As I didn’t attend the entire conference at CUNY, I still can’t really speak to Heidegger’s contributions. Though I gather it has something to do with beingness and time. But that’s not primarily what the conference was about. His Black Notebooks, heretofore unpublished writings are now being revealed. So I made a promise to get to his more popular work later on.  But after having seeing the documentary  Only God Can Save Us , I am less and less inclined to do so. This guy was really anti-Semitic… So good at it that the Nazis gave him a job. How is it possible to speak of him without mentioning this glaring fact? One might say that all peoples were racist then, (as if not now) and that he was merely a product of his times. But he was a product with a big megaphone. His whole Volks idea didn’t leave room for the rootless people, the Jews, who couldn’t be tied to the same land for generations like his people, the people of Germany.  Any farmer knows that you can tie a goat to a tree in a field   but when the pogroms and Cossacks and Inquisition come stomping in, the goat has no choice but to break out and run for another field. That is if he’s lucky.

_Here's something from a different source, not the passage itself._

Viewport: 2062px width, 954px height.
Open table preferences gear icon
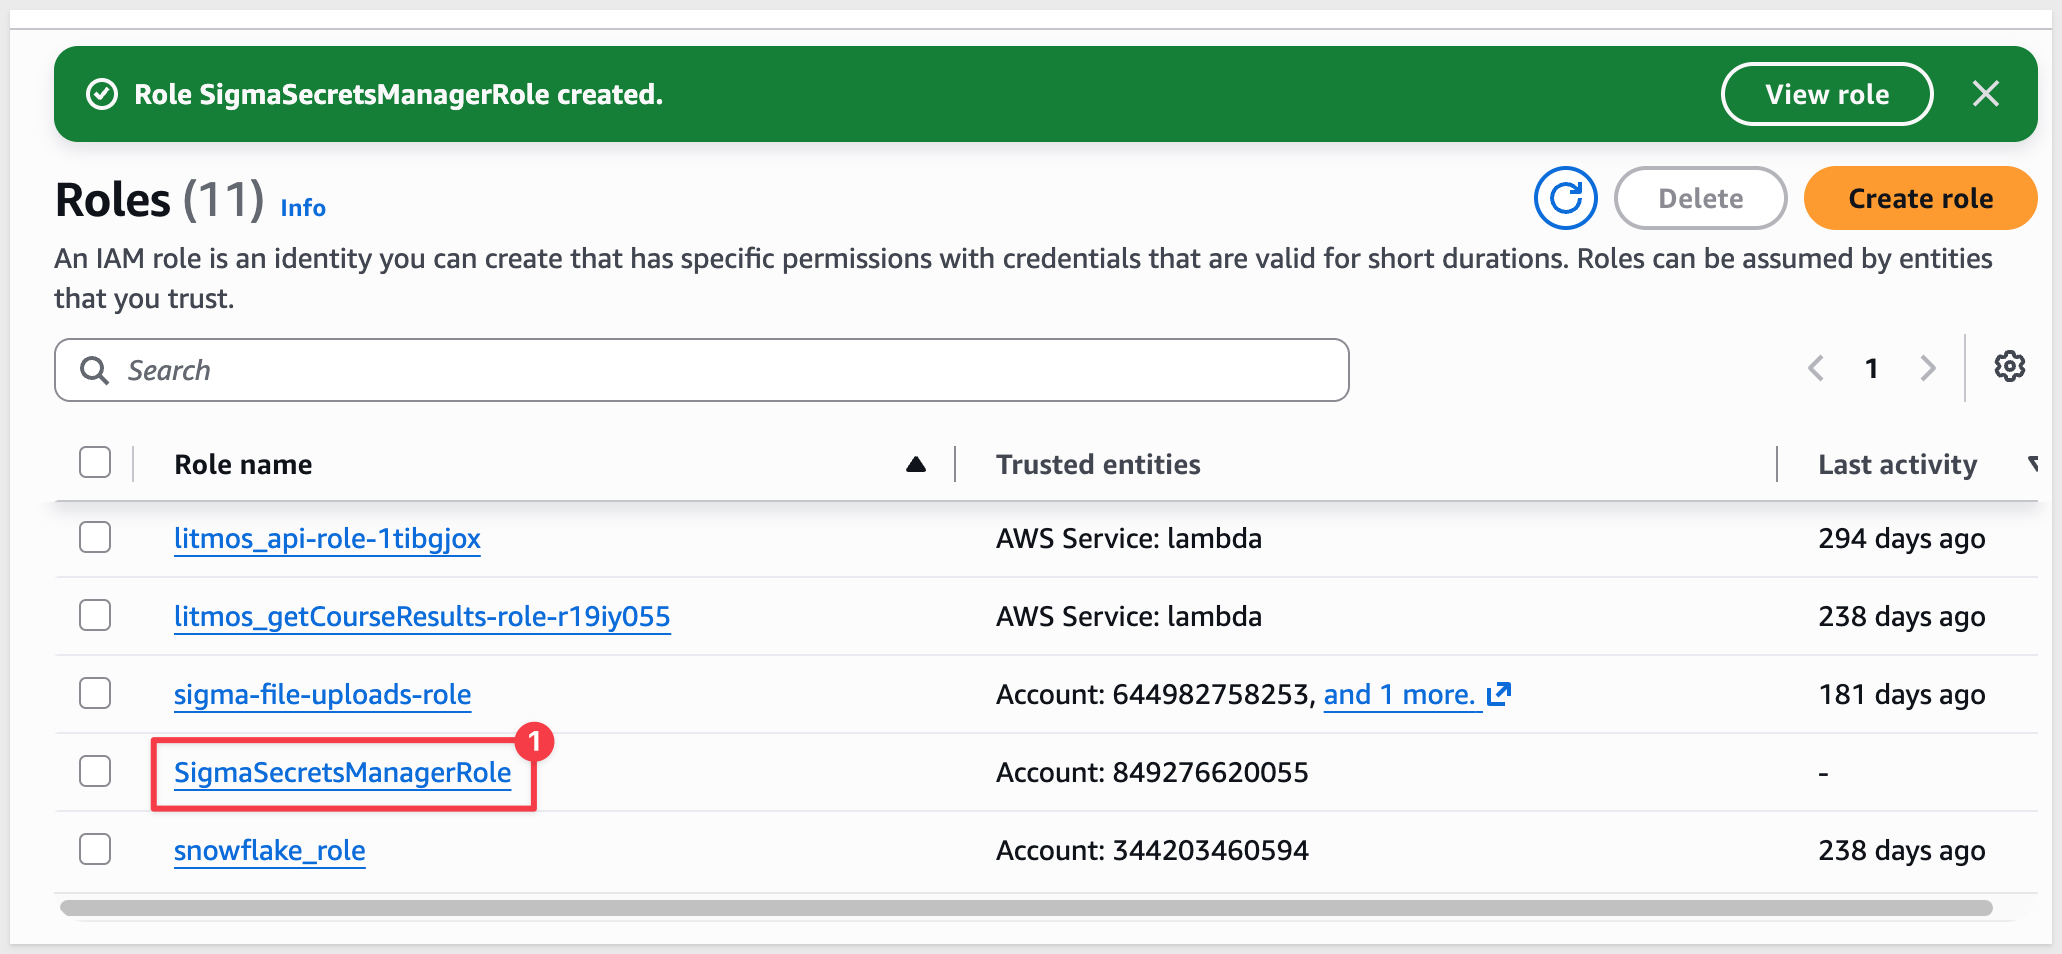2009,367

The film’s director, Jeffrey van Davis, is also a philosopher and teacher and was exceedingly modest about his film, excusing its technical qualities. He needn’t have bothered. It was well thought out, provided a variety of voices and gave a solid history of the times.  At the Q&A, a Professor Karsten Harries from Yale was rather dismissive, saying that we all know these thing and to move on. Well, many people in the audience were not pure Heidergerrians and the film was informative and excellent.

I hope that we are now learning that the smartest people in the world may not always be right.  (hello Henry Kissinger). Recently, a book has been published that refutes Hannah Arendt’s take on Adolf Eichmann as a lowly, banal bureaucrat.  Bettina Stangneth, the author of “Eichmann before Jerusalem: The Unexamined Life of a Mass Murderer researched extensively and reveals that Eichmann was much more a creator and perpetrator of terror than Arendt suggests.  Does that overturn all of Arendt’s critical thinking? When I discovered that she was not only Heidegger’s lover before the war, but even after, after his spell at playing Nazi, I must reinterpret what smart means. Talk about your self- hating Jews! According to the film, three of Heidegger’s lovers were Jewish. Who was his therapist? Certainly not Freud!

I think it’s very important to study history and history of war, especially as we are in the midst of so many global conflicts. And as we are hopefully on a big push towards at least consciousness about the idea of peace, every example of hatred as well as love is worthy of inquiry.  But as irony is the only truth, the mini war that took place on the panel of experts seemed psychedelically fitting as a way of understanding the larger picture. Emmanuel Faye, a French expert on Heidegger’s anti-Semitism spoke about his new book which points out consistent clues in H’s thinking, living and writing. When the lady sitting to my right asked me if I could understand him, I said, “pas une mot”, not a word, as his accent was so heavy. But Thomas Sheehan from Stanford had no problem and after telling us about his close friendship and admiration of Monsieur Faye, launched into a laceration of Faye’s work which, may or may not have been correct, but was certainly not very polite. Debates are fine though this conference wasn’t called a debate but what I surely was left with was a clearer understanding of academic egos. Unlike Sheehan, Professor Richard Wolin of CUNY had no problem calling a rose a rose and is clearly on the side of the Heidegger as Nazi camp. But then, he is Jewish.

Will I pick up a copy of The Black Notebooks for winter reading this December? Doubtful. I’m sold on the idea that Mr. H was an anti-Semitic who didn’t blink an eye when so many from the non-Volk of his hometown Freiburg were sent off to die. But do I still need to read Heidegger to understand or at least appreciate why those who also accept his anti-Semitic stance can accept the good part of his philosophy as gospel?

When I told a friend about the conference, he mentioned that Thomas Jefferson had slaves. Yes, great men of history make stupid mistakes. But the story goes that Heideggernever like Eichmann never repented. This from a great thinker. I think not.